-
Notifications
You must be signed in to change notification settings - Fork 340
SPL Viewing Lambda Syntax
The main goal of Lambda syntax is to quickly and conveniently define and use temporary functions, reduce code amount, and improve development efficiency. SPL focuses on the field of structured data computing and often faces complex computational logic and lengthy computational code. In order to better adapt to specific application environments, SPL makes appropriate modifications to Lambda syntax.
The conventional Lambda syntax does not have built-in loop variables, and loop variables are used almost everywhere, and programmers need to define them every time.
Example 1: To filter out even numbers in the set of integers A=[2,1,2], the conventional Lambda syntax would be written as: A.select(n -> n % 2 == 0)
In the above pseudo code, select is a higher-order function for filtering. Its parameter can be a Lambda expression, that is, an anonymous function written in Lambda syntax. Lambda expressions are structurally divided into two parts: -> is separator, before the separator -> is the definition of function parameters, and after -> is the function body. The n in the parameter definition is a loop variable, which means that in the function body, the current member of A can be directly referenced with n.
In engineering implementation, SPL pursues the code to be as short and easy to understand as possible. It directly embeds the name of the loop member variable ~, and omits the definition of function parameters. Example 1 can be written as follows: A.select (~% 2==0)
All Lambda expressions use the same loop variable name, which is conducive to the unification of programming style:
Example 2: multiply each member by 3: A.(~* 3)
Example 3: grouping: A.group (~)
For calculations with more steps, it is usually necessary to use loop variables multiple times. Built-in loop variables not only reduce the amount of code, but also make the code structure clearer and easier to read by removing the parameter definition part in Lambda expressions:
Example 4: Sum of squares of the first 100 odd numbers: to(100).(~ * 2 - 1).sum(~ * ~)

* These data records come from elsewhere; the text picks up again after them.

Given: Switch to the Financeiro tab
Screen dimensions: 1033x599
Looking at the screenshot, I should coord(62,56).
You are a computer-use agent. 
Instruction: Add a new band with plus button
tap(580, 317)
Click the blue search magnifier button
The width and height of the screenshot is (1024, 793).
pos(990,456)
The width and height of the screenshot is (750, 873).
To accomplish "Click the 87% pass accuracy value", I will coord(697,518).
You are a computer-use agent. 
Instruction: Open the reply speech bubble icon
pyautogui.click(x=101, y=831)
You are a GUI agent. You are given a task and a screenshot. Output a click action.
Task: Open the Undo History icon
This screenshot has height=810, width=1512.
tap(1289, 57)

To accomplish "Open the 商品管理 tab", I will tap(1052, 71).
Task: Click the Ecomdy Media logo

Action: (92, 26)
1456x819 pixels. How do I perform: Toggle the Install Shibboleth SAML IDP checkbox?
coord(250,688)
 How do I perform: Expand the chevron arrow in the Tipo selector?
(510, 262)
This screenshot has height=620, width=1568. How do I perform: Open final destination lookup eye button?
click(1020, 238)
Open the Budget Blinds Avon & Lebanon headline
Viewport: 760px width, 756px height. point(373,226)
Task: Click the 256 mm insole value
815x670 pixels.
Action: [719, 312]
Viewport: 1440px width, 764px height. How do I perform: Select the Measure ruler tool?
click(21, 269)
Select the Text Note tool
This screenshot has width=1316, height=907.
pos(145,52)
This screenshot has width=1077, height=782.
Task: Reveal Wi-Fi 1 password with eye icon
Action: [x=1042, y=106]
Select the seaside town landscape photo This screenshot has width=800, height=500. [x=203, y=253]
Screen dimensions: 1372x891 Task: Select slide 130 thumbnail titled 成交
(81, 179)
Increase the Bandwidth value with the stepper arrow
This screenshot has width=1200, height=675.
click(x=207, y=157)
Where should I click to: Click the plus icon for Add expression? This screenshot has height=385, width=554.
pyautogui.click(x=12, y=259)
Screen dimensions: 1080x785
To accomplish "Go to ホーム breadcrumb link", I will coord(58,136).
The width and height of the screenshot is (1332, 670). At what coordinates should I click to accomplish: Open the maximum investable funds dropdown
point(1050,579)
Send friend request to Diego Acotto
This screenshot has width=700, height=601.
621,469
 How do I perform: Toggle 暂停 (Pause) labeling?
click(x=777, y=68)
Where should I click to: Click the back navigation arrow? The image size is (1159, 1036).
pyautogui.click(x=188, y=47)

The conventional Lambda syntax does not have built-in loop counting, which is common in Lambda expressions, requiring programmers to manage loop counting themselves, making the code quite cumbersome.
Example 5: To filter out the even position members in the set of integers B=[1,4,4,4,5], the conventional Lambda syntax would be written as:
index=0
A.select((index=index+1, index %2 ==0))
In the above pseudo code, it is necessary to define the loop count outside the Lambda expression, and then maintain and use the loop count inside the Lambda expression by the programmer. This makes the problem of variable scope expansion. It is better to change the Lambda expression to a basic for loop. Although the code is longer, the variable scope is smaller and the code is more fault-tolerant.
SPL also built-in loop count # for Lambda syntax, which not only has a smaller scope but also shorter code. The code for Example 5 can be written as: A.select (#% 2==0)
The calculation related to loop counting is usually difficult, and built-in loop variables can simplify such calculations:
Example 6: For two sequences with the same length A=[3,8,2] and B=[2,0,4], calculate the sequence of pairwise addition, i.e. [3+2,8+0,2+4]. SPL code: A1.(~+B1 (#))
Example 7: For sequence A=[3,4,5,6,7,8], calculate the difference between the sum of odd numbered members and the sum of even numbered members, i.e. (3+5+7) - (4+6+8). SPL code: A.sum(if (#% 2==1,1, -1) *~)
Example 8: Sequence A stores sales for 12 months and calculates the growth amount for each month, which is the difference between sales for each month and sales for the previous month: A.(if (#>1,~- A (# -1), 0))
Adjacent references refer to referring to members or sets that are adjacent to the current loop variable in an expression. The conventional Lambda syntax does not have adjacent reference syntax, and programmers need to write it themselves. The code is quite cumbersome, such as using A(#-1) in Example 8 above to represent sales with an interval of -1 month from the current month (last month).
SPL extends Lambda syntax and provides syntax for adjacent references, greatly simplifying the code. SPL uses ~[t] to represent adjacent references, such as ~[-1] to represent the member or value from the previous position, and ~[0] is equivalent to ~.
Example 9: rewrite Example 8 with adjacent reference syntax: A.(if(#>1,~-~[-1],0))
After using adjacent references, the related complex calculations can be simplified:
Example 10: Determine whether sequence A is increasing: A.pselect(~!=int(~) || ~<=~[-1] )==null
Example 11: Sequence A stores sales for 12 months and calculates the moving average for three months. For January and December, only calculate two months: A.(avg(~[-1],~,~[1]))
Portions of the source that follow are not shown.